Tasks to carry out
• 1. Answer these questions using the Biscoff post:
(a) When did the writer actually bake these Biscoffs?
(b) Who brought a pack of Lotus Biscoff to share, and from which country had that person come?
(c) At which store did the writer recently see Lotus Biscoff being sold?
• 2. Transcribe the part of the Biscoff post that opens with the words containing "I’d never known" and closes with "up liking them.".
START Selected excerpt
Biscoff: The baking of

Finally did a homemade version of Biscoff. Yay.

* Tiny note: This post comes a little late. I actually baked these Biscoffs last year, but never got round to posting this draft. I was about to just trash the entire draft, but on second thought, since it’s already all written out, well, here you go 🙂 

I first tasted a Biscoff cookie in my confinement month after Jamie’s birth. My mother-in-law had come to visit from Korea and was staying at our place at that time, and she brought a pack of Lotus Biscoff to share with us, just like the one in the above picture. 

I’d never known of the existence of Biscoff prior to that. Thanks to the effects of breastfeeding (aka being hungry ALL the time), I decided to try some and ended up liking them. 
After my mother-in-law went back to Korea, I never saw or bought Lotus Biscoff again until recently when I saw it being sold at Jaya Grocer. Much to my delight, of course.
END Selected excerpt
START Information shown
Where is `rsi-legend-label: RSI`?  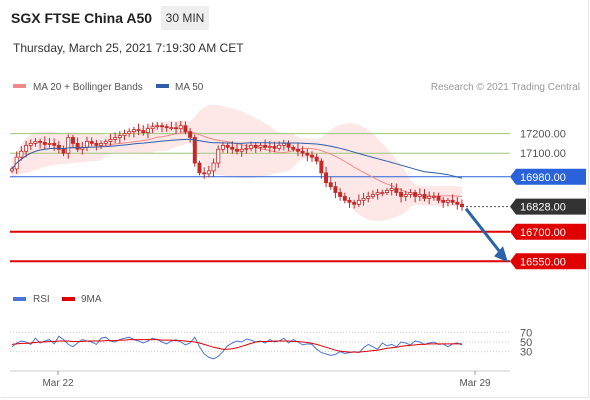
rsi-legend-label: RSI is located at coordinates (42, 300). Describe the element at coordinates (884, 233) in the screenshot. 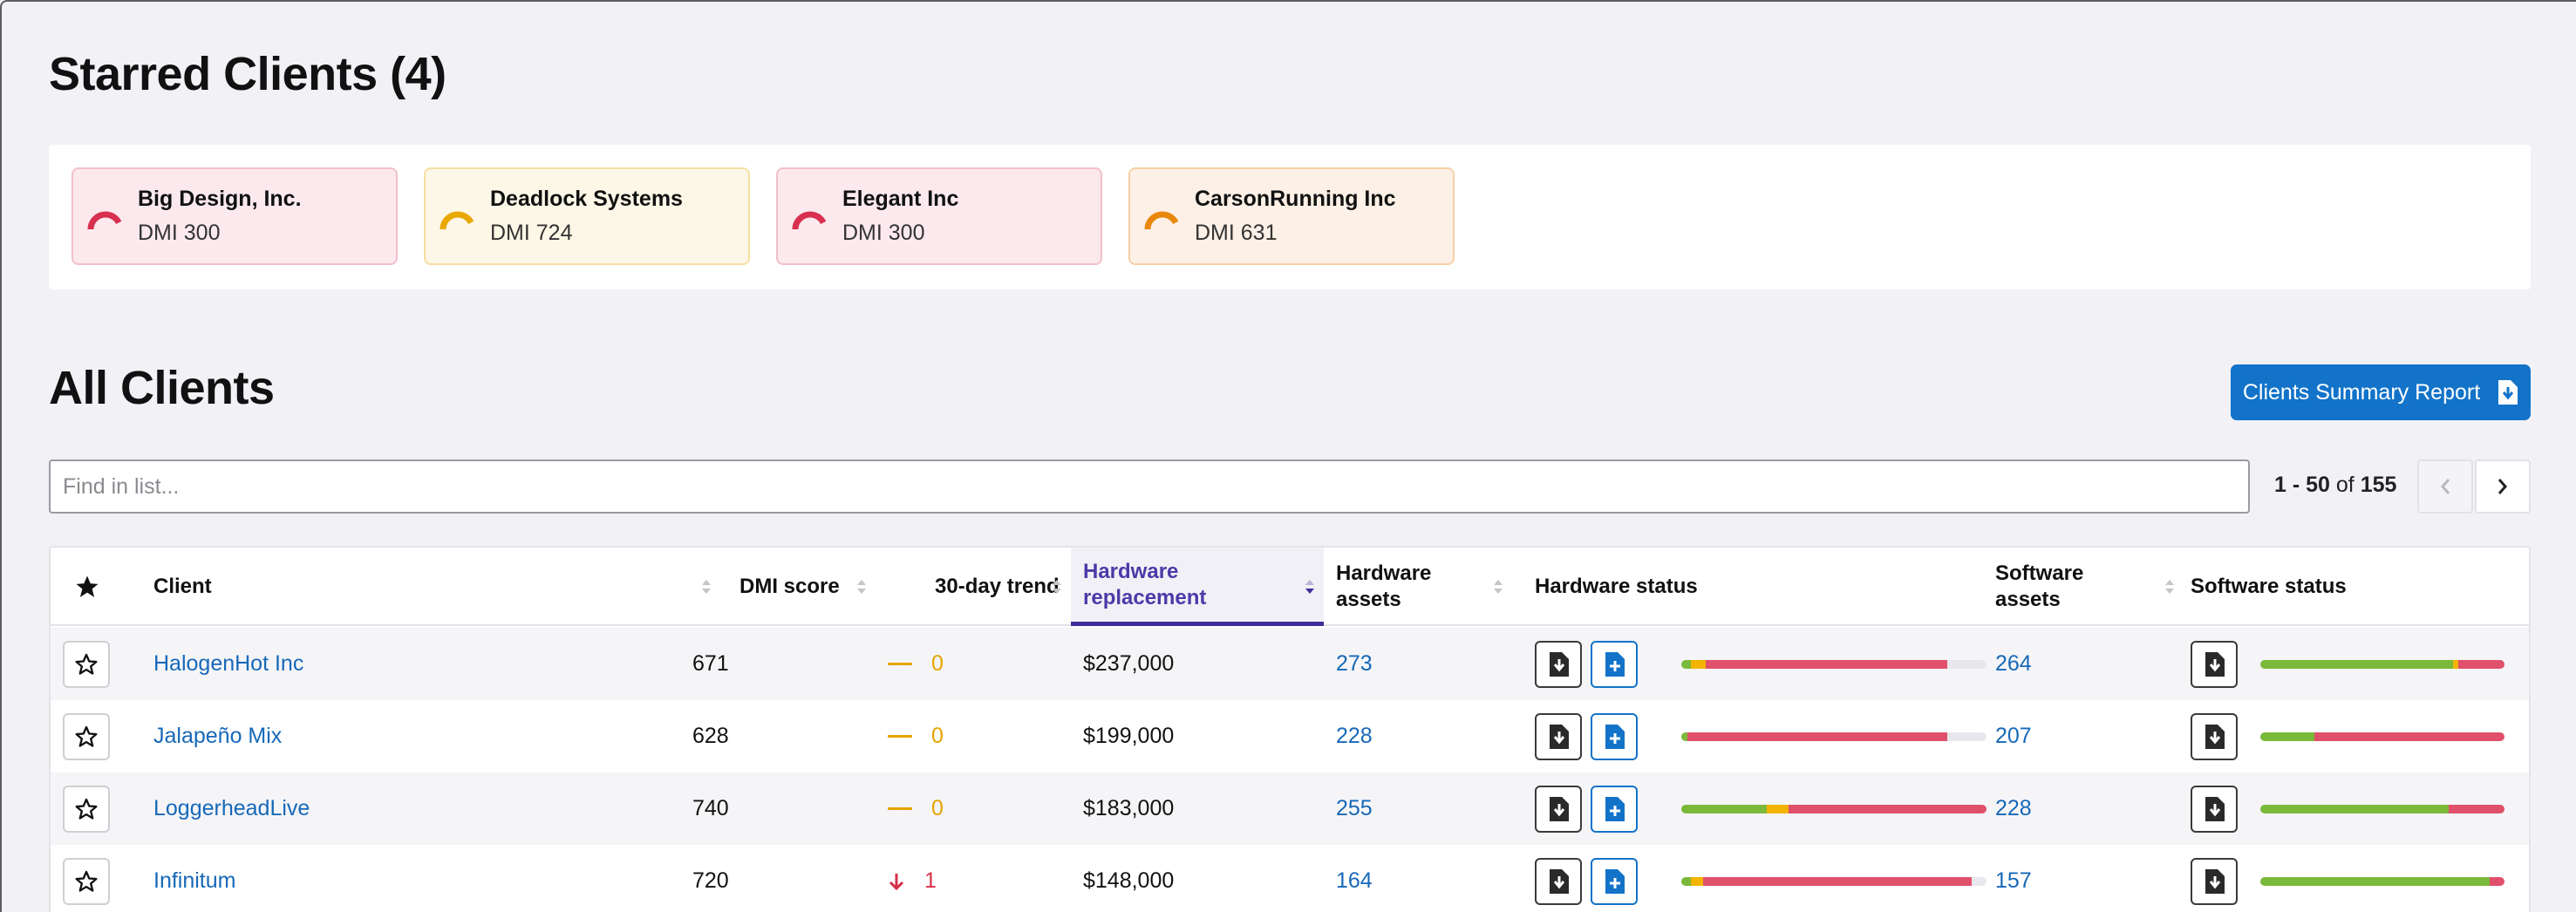

I see `starred-card-dmi: DMI 300` at that location.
END Information shown
Task solutions
• 1.
(a) Last year.
(b) The writer's mother-in-law, who had come from Korea.
(c) Jaya Grocer.

• 2.
I’d never known of the existence of Biscoff prior to that. Thanks to the effects of breastfeeding (aka being hungry ALL the time), I decided to try some and ended up liking them.